### Items from a dataset
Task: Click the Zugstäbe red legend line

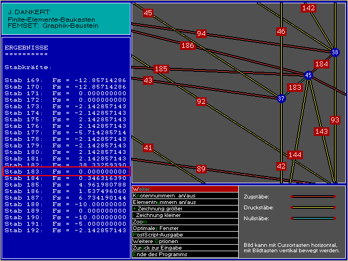Action: 313,196
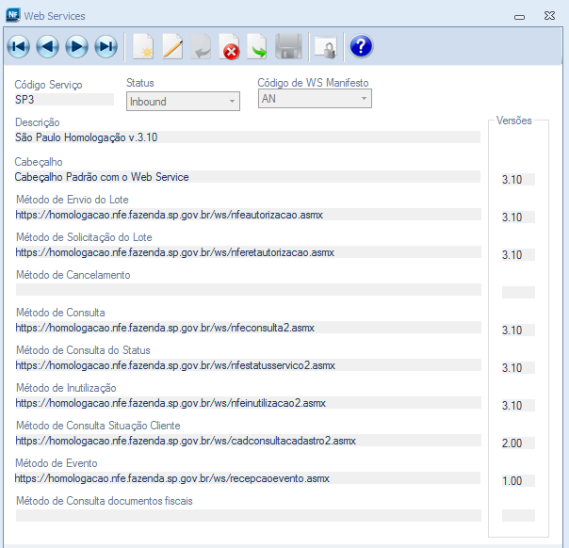Click the green arrow document icon

[x=258, y=46]
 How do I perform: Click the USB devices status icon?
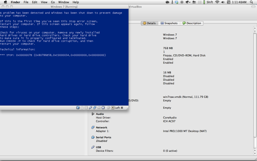(x=90, y=108)
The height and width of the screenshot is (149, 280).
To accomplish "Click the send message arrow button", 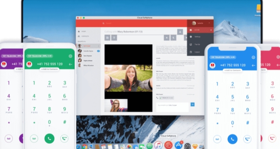I will 192,104.
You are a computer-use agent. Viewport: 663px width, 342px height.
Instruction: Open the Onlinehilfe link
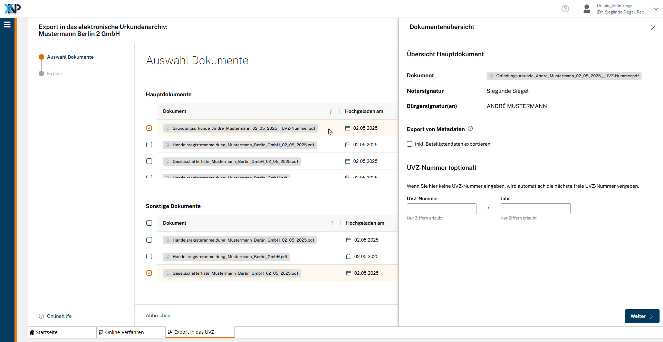click(59, 316)
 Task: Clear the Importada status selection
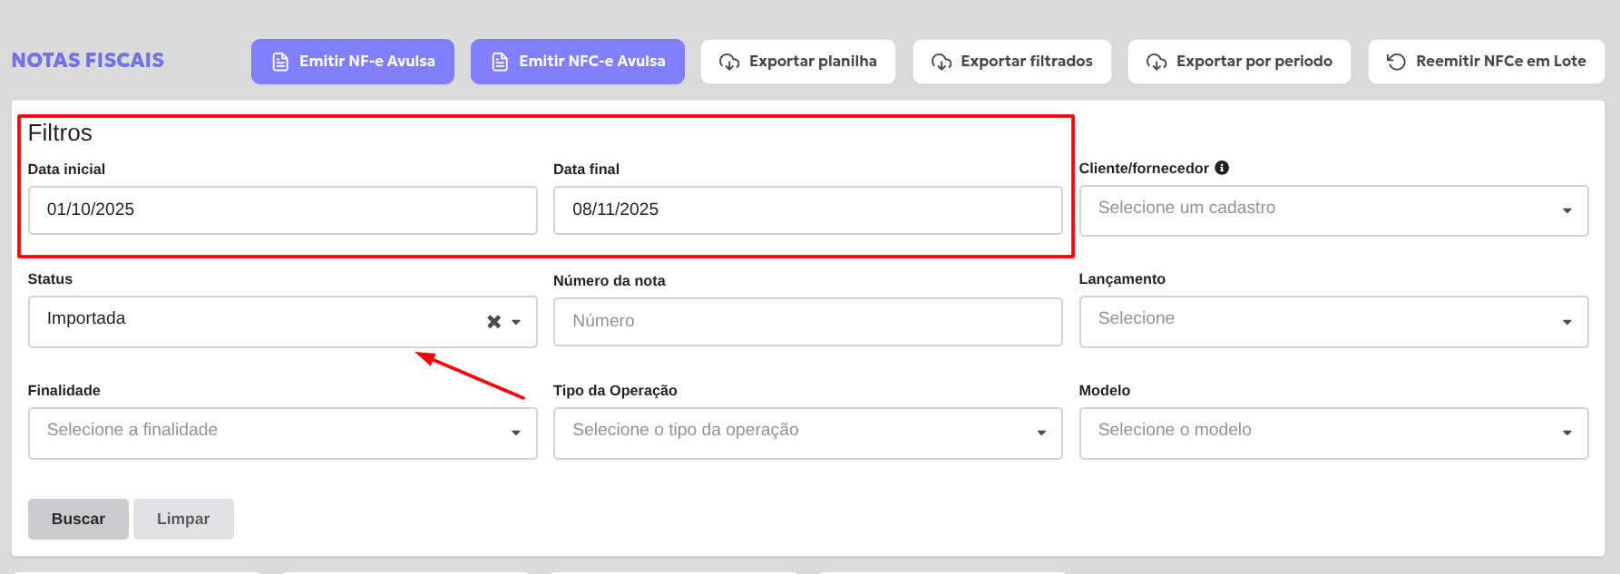pyautogui.click(x=493, y=322)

### Exercise prompt
Reproduce only the lines from the first line of the entries through the line containing "The height and", exactly and with both ends kept. Omit the pictures.

### Solution for this problem
Task: Click the Zugstäbe red legend line

Action: 313,196
Click the green arrow document icon

[x=258, y=46]
 How do I perform: Click the USB devices status icon?
(x=90, y=108)
The height and width of the screenshot is (149, 280).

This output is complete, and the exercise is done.